* _Your task_
Rewrite the material from the line containing "Describe the element" through the end, changing "coordinates" to "position" and keeping everything else the same. Leave the pictures out of your answer.

(Collected data)
==============================

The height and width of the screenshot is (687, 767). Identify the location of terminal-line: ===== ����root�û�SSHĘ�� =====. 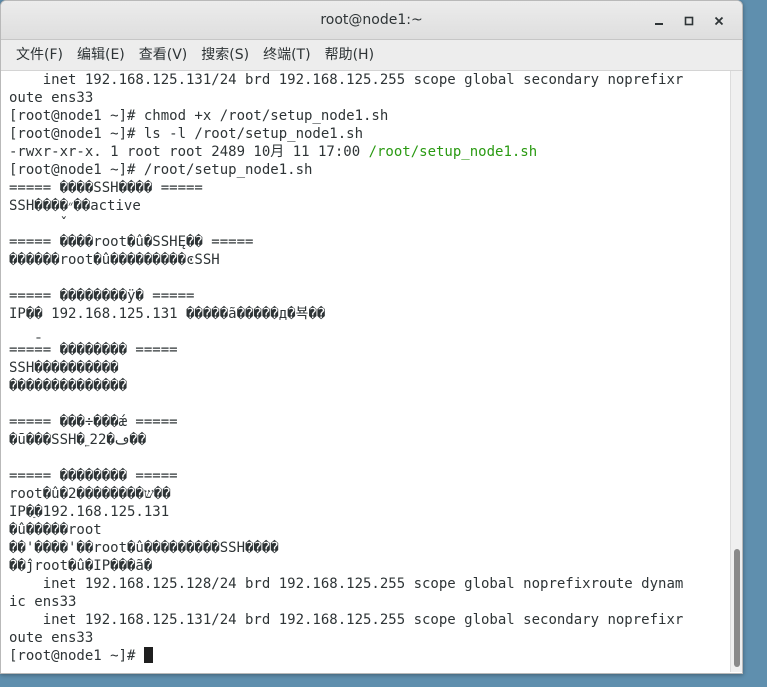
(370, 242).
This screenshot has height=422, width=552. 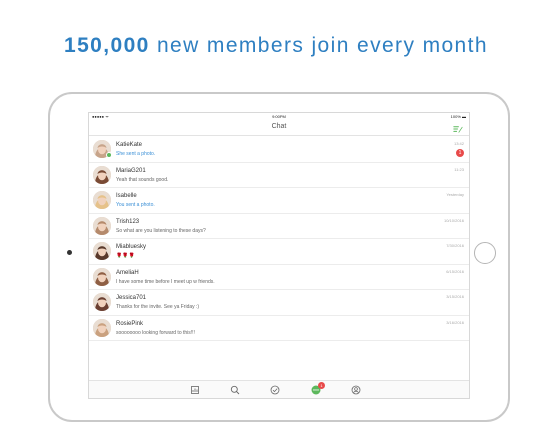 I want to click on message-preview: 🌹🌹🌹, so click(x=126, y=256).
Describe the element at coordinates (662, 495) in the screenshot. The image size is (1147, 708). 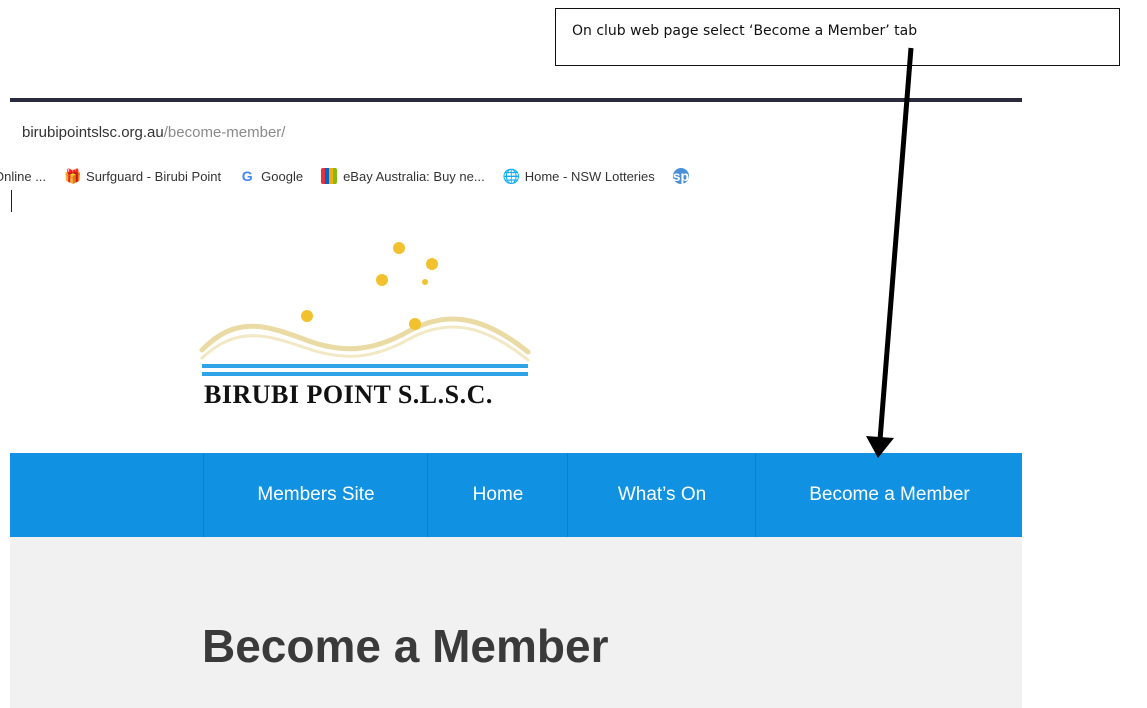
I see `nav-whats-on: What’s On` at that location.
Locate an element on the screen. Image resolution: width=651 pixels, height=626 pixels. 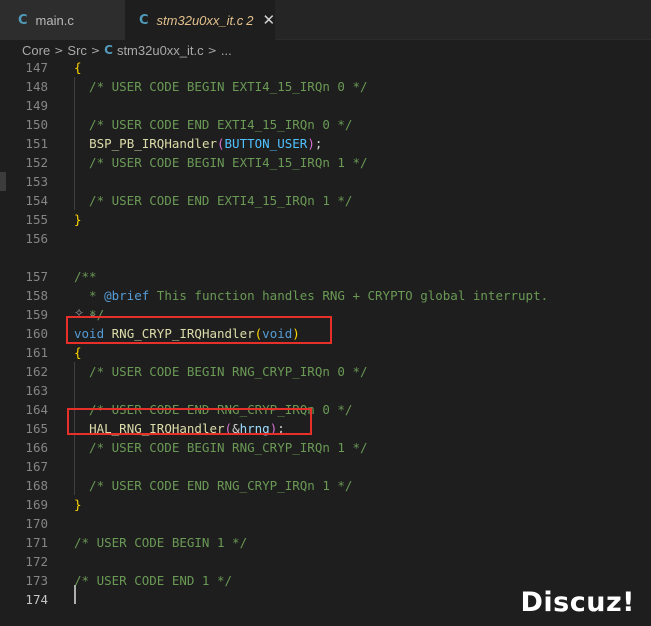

==============================

* _Response box_
Describe the element at position (662, 495) in the screenshot. The image size is (1147, 708). 
I see `nav-whats-on: What’s On` at that location.
Locate an element on the screen. Image resolution: width=651 pixels, height=626 pixels. 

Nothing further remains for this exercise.